まだこちらでは先方のキャラクター等が出ていないので作品名の記載はしませんが、人気知名度共にこちらの倍以上の作品でございます。お気に入り数圧巻の1000越えやぞ。恐れ多いわ


あと、現在開催中の大型イベントに対するやる気が上がらないです・・・。ログインしても後方支援回すばっかでね。

あ、そういえば前のピックアップでRPK-16が来てくれました。製造依頼15枚くらいで来てくれて「はっ?(歓喜)」ってなった。
ちなみにメスゴリラさんはまだ来てくれません。



OPERATION "Two-up" Ⅱ

 

先の強襲作戦。それによって確保されたヘンブリーの身柄は、ブリッツらによって恙無くグリフィン本部へと移送された。

 

そうして現在、ヘンブリーは本部に拵えた尋問室へと連行された。

四方をコンクリートによって囲われ、その内の一面のみにアクリル製のマジックミラーが設置されている。
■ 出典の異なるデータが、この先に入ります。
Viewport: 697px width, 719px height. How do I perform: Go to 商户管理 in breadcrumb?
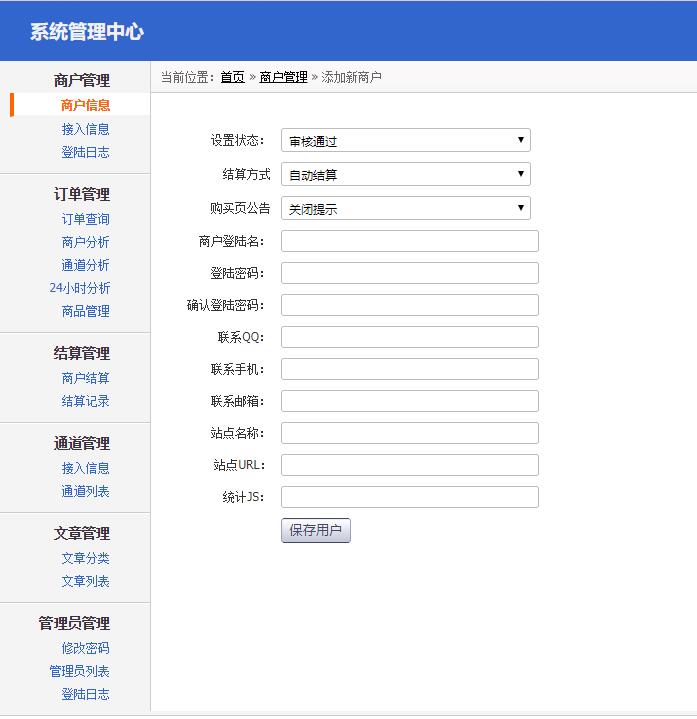click(283, 77)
それ以外には、部屋の中央にステンレス製のシンプルなテーブルと、パイプ椅子が2つあるのみだ。

 

部屋内の対角線上にはお互いの死角を補いあうよう2つの監視カメラ。

そのカメラに監視される形で、パイプ椅子に座らされているヘンブリーが、グリフィン本部に勤めている尋問担当官とテーブルを挟んで向き合い、尋問を受けている。

 

が、その様相は尋問と呼ぶにはとても及ばない有様であった。

 

まず、担当した尋問担当官が毅然とした態度で「武器の出どころ」や「どこに運ぶのか」「誰に渡すのか」を尋ねるが、それはまるで渡された台本を真剣に読み上げただけのような、対象から情報を聞き出すという気概を感じられなかったこと。

そして、グリフィンが情報を聞き出したいと察したヘンブリーの心境だ。

 

不運なことにこの時、ヘンブリーのような手合いにも臆さず尋問できる経験豊富な職員が偶々不在であった。

だからたまたま居合わせた若い尋問担当官にヘンブリーの尋問を任せたが、経験不足が祟り有力な情報を引き出せずにいた。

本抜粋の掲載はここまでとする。